Agreement Authorized and Effect on Other Obligations. The execution and delivery of this Agreement and all instruments to be executed by Seller hereunder have been authorized by all necessary corporate, shareholder and other action on the part of the Seller and the Shareholders, and this Agreement and all instruments to be executed by the Seller and the Shareholders hereunder are the valid and binding obligations of the Seller and the Shareholders enforceable (subject to normal equitable principals) against each of such parties in accordance with their terms, except as enforceability may be limited by bankruptcy, insolvency, reorganization, debtor relief or similar laws affecting the rights of creditors generally.

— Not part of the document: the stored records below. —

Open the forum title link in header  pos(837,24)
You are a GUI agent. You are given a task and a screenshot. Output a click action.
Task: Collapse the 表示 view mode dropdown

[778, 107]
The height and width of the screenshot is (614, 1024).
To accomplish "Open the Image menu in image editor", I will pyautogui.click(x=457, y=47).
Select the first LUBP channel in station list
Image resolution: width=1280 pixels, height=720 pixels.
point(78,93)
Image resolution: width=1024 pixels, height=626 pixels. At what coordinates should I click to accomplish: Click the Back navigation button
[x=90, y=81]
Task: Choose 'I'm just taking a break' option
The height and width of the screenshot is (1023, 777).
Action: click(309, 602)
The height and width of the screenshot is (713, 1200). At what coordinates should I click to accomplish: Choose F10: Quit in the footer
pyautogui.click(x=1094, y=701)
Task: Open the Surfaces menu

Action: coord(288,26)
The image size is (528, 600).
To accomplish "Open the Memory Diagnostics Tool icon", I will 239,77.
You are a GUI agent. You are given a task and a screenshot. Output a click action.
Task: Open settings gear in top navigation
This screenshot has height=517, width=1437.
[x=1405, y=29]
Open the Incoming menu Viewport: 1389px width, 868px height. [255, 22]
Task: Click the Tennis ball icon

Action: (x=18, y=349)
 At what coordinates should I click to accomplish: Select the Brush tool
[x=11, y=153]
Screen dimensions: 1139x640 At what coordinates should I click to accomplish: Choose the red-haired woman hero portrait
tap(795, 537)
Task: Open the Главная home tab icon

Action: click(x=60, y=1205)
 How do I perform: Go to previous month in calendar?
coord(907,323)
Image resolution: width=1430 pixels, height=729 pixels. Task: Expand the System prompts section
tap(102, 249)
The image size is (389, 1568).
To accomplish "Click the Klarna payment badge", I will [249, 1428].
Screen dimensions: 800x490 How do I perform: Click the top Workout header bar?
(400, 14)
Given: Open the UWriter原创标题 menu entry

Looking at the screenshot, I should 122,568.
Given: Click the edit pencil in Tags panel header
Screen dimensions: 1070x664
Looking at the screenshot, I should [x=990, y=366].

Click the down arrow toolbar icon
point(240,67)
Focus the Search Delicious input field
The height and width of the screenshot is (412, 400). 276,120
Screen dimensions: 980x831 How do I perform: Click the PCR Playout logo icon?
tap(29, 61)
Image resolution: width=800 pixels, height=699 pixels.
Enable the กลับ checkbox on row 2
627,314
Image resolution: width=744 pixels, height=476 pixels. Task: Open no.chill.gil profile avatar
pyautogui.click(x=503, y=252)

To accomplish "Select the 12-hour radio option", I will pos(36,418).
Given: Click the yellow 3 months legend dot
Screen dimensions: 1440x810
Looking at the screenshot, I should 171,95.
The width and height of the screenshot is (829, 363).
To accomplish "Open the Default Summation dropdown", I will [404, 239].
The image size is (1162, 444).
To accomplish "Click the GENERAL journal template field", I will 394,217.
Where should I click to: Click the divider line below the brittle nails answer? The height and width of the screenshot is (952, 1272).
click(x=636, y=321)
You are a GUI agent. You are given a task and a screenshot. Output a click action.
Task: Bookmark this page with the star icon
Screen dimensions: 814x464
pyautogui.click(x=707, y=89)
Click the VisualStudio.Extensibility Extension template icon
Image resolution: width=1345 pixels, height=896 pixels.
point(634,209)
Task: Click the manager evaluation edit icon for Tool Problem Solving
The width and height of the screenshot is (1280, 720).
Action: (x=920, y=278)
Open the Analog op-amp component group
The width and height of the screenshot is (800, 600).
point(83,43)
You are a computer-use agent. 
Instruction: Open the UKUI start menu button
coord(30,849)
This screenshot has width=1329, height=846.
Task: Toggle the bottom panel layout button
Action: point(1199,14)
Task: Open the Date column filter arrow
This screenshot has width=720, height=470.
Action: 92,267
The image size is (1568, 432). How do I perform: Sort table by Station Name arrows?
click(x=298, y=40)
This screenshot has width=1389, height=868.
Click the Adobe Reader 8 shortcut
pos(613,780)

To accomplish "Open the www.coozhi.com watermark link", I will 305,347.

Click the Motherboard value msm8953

The Seller and the Shareholders represent and warrant that the execution, delivery and performance of this Agreement and all instruments to be executed by the Seller hereunder and the consummation of the transactions contemplated hereby and thereby, will not conflict with or result in a violation or breach of any term or provision of, nor constitute a default under (i) the Articles of Incorporation or Bylaws (or other organizational documents) of the Seller, (ii) any obligation, indenture, mortgage, deed of trust, lease, contract or other agreement to which the Seller or the Shareholders are a party or by which the Seller or the Shareholders or their respective properties are bound; or (iii) to the best of their knowledge, any provision of any law, rule, regulation, order, permits, certificate, writ, judgment, injunction, decree, determination, award or other decision of any court, arbitrator or other governmental authority to which the Seller or the Shareholders or any of their respective properties are subject.

Appears in 2 contracts

Samples: Asset Purchase Agreement (Key Energy Group Inc), Asset Purchase Agreement (Key Energy Group Inc)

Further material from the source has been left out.